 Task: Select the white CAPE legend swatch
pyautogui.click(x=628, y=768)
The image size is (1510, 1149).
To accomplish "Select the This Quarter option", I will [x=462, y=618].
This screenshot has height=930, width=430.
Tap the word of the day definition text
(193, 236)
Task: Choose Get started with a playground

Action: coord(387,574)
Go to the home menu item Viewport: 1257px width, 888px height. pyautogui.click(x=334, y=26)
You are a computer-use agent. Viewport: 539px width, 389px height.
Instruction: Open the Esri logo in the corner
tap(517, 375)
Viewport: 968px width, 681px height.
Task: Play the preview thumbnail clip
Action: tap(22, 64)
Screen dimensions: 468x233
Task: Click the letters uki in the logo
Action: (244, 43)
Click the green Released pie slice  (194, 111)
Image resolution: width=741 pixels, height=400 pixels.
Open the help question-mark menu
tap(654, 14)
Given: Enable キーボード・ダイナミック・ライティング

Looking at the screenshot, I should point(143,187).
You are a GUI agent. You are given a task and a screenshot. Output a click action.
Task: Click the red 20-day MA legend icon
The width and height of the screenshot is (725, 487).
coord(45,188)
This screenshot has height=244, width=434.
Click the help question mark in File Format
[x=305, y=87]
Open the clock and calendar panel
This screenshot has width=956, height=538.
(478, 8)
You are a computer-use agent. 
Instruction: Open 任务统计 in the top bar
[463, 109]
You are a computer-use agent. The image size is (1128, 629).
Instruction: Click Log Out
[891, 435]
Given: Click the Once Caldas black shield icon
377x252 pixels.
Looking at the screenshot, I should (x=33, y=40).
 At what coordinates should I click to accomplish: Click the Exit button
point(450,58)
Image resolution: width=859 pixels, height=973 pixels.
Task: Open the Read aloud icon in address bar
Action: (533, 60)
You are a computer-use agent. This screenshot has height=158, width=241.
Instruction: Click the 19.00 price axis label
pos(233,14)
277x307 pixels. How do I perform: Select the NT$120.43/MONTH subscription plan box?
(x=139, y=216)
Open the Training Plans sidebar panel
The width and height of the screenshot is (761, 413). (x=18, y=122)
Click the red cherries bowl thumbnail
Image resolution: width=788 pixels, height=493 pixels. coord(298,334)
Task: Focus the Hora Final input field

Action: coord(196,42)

→ Ejercicio: Actualiza las líneas del listado desde la que contiene "You are a computer-use agent. The" hasta la que contiene "pos(233,14)", ambas incluidas: cambia "Exit" por "Close" y reproduce solo esas líneas, sin ninguna otra modificación.

→ Respuesta:
You are a computer-use agent. The image size is (1128, 629).
Instruction: Click Log Out
[891, 435]
Given: Click the Once Caldas black shield icon
377x252 pixels.
Looking at the screenshot, I should (x=33, y=40).
 At what coordinates should I click to accomplish: Click the Close button
point(450,58)
Image resolution: width=859 pixels, height=973 pixels.
Task: Open the Read aloud icon in address bar
Action: (533, 60)
You are a computer-use agent. This screenshot has height=158, width=241.
Instruction: Click the 19.00 price axis label
pos(233,14)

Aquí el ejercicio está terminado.